About this task:
Show, in full, each line of the data below that contains the string "header". Letter case matters.

[Saved data entries]

Start of Block

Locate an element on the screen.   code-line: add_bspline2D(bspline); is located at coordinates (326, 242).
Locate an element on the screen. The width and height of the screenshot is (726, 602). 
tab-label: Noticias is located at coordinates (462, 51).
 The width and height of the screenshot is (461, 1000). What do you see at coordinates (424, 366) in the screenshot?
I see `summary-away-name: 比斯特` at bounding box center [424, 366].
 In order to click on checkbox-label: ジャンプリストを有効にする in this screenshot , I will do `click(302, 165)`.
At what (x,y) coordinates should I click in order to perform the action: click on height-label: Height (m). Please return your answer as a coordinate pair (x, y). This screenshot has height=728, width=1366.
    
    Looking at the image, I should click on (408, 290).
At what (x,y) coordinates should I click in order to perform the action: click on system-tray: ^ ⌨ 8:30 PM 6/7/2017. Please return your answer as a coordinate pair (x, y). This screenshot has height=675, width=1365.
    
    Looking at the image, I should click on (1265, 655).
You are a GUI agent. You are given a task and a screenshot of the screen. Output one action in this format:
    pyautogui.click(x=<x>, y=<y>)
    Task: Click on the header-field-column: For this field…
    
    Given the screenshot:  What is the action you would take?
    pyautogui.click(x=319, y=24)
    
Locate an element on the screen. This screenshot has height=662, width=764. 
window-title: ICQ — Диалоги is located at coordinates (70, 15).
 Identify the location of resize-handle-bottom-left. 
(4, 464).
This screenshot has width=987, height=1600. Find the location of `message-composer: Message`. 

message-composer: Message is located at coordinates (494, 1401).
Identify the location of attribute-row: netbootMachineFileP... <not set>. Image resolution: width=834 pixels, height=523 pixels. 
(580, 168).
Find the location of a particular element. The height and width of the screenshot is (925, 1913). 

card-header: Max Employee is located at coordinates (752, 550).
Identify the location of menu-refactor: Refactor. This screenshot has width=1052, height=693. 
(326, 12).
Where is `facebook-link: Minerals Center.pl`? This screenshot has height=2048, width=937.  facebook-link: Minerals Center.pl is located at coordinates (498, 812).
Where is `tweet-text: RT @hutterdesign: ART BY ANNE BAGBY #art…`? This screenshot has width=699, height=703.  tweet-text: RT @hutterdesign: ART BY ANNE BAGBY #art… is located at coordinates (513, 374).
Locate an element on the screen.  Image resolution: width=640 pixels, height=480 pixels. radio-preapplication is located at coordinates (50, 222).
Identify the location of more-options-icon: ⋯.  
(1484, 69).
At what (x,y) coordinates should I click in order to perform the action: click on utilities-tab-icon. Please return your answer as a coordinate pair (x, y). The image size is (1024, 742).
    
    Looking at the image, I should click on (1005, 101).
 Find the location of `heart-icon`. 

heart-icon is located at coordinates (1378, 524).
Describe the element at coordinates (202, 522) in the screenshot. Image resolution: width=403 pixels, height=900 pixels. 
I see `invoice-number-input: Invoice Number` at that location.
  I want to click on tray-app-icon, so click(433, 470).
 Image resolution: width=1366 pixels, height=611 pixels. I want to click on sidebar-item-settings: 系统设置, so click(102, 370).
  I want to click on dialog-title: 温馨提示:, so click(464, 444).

End of Block

Your solution:
    Task: Click on the header-field-column: For this field…
card-header: Max Employee is located at coordinates (752, 550).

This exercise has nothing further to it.